= Paiting =

Korean word of support or encouragement

Paiting! (/ko/) or Hwaiting! (/ko/) is a Korean word of support or encouragement. It is frequently used in sports or whenever a challenge such as a difficult test or unpleasant assignment is met. It derives from a Konglish borrowing of the English word "Fighting!"

== Description ==

Paiting as used in Korean has undergone the process of translanguaging, causing it to have different meanings in English and Korean. In English, "fighting" is a verb (specifically, a present participle) whereas cheers and exclamations of support usually take the form of imperative verbs. Paiting!’s Japanese equivalent, for example, is the more grammatically standard Faito! (ファイト). For that reason, paiting! is often translated in English as "Come on!" or "Let's go!" Daehan Minguk Paiting! ("대한민국 파이팅!") might be glossed as "Go, Korea!" English does sometimes use adjectives and nouns as words of support ("Good!" "Good job!") but the original meaning of fighting simply implies some conflict exists; it doesn't imply either side will be victorious and offers no support.

Paiting! is often accompanied by the expression Aja aja!, which has a similar meaning.
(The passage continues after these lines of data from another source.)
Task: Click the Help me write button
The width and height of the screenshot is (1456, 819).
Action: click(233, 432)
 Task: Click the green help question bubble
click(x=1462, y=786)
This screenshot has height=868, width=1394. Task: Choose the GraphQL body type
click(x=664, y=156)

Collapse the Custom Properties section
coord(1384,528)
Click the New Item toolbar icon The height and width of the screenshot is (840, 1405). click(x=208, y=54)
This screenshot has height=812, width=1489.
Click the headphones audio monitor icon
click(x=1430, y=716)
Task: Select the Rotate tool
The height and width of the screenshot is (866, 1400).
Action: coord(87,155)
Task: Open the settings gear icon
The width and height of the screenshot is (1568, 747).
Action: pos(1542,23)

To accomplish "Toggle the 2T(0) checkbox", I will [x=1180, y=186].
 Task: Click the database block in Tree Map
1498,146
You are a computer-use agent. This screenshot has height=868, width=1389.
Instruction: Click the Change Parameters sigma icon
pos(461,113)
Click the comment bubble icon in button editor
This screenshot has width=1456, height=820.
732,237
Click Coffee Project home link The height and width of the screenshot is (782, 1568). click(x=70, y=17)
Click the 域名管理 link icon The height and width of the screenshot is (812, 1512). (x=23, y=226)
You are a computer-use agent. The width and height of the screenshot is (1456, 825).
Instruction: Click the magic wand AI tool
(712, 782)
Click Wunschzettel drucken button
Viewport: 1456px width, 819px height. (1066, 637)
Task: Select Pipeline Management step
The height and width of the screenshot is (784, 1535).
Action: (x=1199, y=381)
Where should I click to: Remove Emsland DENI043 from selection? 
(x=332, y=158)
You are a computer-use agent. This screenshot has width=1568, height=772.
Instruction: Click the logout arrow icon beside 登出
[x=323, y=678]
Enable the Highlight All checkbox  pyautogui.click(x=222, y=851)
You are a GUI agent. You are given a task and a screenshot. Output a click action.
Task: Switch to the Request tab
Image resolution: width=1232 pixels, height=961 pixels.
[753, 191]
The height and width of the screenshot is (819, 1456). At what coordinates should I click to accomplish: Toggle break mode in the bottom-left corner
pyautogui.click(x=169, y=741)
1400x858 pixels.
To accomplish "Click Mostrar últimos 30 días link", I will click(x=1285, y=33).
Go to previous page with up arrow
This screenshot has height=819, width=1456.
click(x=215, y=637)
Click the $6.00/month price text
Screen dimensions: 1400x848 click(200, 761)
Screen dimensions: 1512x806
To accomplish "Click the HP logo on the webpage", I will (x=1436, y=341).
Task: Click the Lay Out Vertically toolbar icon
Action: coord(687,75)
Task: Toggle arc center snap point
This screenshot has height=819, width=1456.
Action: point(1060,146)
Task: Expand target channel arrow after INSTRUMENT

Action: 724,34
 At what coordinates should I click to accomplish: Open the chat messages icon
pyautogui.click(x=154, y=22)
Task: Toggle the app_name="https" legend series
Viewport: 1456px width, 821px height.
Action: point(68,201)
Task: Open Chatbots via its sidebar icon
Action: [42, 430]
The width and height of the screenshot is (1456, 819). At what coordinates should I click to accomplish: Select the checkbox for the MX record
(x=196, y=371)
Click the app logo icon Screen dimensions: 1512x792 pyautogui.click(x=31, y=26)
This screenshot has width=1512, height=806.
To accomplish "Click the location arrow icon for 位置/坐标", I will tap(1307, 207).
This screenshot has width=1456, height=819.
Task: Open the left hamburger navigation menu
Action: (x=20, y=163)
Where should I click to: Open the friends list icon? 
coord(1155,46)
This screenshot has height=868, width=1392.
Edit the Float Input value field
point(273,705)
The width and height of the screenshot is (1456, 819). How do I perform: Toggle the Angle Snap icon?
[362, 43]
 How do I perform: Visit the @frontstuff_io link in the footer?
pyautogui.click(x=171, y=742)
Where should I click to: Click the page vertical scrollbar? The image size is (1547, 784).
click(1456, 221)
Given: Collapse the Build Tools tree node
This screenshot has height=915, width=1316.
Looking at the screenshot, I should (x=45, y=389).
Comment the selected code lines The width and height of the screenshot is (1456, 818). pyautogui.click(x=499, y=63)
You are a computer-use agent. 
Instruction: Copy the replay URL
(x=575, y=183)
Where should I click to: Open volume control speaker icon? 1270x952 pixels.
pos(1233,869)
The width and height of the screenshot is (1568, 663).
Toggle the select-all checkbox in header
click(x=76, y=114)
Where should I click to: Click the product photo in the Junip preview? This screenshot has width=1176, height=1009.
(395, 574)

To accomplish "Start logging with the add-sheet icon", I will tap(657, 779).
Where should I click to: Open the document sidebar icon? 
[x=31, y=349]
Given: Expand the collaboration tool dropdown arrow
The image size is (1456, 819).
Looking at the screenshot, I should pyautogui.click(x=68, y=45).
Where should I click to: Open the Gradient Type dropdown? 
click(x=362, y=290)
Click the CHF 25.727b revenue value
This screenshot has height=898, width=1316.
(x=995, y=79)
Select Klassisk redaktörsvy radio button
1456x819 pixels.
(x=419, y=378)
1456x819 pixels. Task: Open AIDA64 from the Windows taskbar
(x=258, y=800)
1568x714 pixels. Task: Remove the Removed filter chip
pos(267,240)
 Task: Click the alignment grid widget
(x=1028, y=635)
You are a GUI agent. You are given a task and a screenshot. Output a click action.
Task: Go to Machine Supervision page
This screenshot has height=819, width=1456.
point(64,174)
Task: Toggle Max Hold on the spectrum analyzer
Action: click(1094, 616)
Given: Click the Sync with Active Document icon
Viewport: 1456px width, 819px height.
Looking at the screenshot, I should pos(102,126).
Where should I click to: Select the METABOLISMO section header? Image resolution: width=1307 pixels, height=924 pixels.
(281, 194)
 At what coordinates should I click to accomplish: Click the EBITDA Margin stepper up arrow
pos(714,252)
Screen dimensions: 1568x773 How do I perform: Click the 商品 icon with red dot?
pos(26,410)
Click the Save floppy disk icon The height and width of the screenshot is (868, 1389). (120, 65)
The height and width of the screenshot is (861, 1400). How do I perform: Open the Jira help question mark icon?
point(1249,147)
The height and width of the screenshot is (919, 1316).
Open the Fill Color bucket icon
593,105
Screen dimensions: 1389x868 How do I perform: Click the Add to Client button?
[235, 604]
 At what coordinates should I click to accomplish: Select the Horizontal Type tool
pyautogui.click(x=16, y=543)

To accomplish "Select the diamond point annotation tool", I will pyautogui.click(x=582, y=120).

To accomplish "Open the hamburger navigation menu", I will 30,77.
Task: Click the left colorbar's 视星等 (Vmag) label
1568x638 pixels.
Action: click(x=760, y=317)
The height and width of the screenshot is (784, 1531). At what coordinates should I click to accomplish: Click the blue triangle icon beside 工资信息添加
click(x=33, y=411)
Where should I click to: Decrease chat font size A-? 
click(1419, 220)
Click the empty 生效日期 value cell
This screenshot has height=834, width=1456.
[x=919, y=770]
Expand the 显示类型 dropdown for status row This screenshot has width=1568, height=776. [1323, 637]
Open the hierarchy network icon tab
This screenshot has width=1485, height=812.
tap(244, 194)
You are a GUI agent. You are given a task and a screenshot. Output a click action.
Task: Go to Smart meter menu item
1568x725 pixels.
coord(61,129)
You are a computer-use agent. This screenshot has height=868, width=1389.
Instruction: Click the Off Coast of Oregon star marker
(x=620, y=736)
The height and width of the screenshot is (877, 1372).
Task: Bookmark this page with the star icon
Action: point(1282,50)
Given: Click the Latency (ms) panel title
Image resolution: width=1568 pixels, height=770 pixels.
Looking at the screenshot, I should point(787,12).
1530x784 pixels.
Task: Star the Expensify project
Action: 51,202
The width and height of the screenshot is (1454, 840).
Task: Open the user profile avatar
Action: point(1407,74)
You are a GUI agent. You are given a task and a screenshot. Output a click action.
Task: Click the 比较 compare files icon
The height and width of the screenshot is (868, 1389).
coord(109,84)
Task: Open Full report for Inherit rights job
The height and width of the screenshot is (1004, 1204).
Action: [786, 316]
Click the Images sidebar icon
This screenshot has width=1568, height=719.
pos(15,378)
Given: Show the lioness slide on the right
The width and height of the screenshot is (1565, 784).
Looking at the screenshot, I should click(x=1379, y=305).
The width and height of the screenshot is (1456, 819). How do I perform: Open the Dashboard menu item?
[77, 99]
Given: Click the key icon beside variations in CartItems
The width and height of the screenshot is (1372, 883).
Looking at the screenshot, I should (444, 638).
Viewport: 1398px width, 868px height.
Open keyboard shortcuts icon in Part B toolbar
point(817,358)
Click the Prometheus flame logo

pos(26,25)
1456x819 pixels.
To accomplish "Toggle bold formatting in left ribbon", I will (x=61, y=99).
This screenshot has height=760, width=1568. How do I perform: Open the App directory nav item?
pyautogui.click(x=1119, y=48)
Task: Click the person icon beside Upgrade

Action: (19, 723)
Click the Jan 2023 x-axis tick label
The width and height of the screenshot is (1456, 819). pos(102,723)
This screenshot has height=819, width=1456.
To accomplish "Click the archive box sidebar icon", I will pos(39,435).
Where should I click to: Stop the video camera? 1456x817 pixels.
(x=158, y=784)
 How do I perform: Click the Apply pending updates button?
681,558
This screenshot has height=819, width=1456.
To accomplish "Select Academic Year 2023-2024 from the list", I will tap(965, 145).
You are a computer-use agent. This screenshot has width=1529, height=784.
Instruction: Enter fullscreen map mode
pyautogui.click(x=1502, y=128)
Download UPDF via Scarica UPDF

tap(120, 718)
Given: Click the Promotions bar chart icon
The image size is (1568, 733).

The pronunciation Hwaiting, despite often being used colloquially, is not included in important Korean dictionaries such as Standard Korean Language Dictionary.

Due to the global popularization of Korean pop culture (known as Korean Wave or hallyu), paiting! has returned to the English language. In September 2021 the interjection was added to the Oxford English Dictionary under the entry "fighting, int", distinguishing it from the native English usage of the word.

Paiting! is limited to only South Korean dialects of the Korean language. North Korean dialects do not include paiting! due to the limited contact with the English world and general tendency to translate loanwords into 'pure' Korean.

== Variations ==
Spelling and pronunciation of paiting! as an interjection varies in Korean. This is due to the voiceless labiodental fricative sound [f] not existing in Korean. To make up for this, the sound is adjusted in Korean to either an aspirated voiceless bilabial stop [pʰ], or the combination of a voiceless bilabial fricative and labiovelar semivowel [ɸw]. These pronunciations are then romanized back into English as either "paiting" or "hwaiting".

==Related terms==
In addition to Faito!, terms used similarly in East Asia are the Chinese Jiayou! (加油, lit. "add oil!") and Japanese Ganbatte! (頑張って). The growing importance of Korean pop culture means that "Fighting!" is now sometimes used in Chinese-to-English and Japanese-to-English translations as well to convey these native phrases.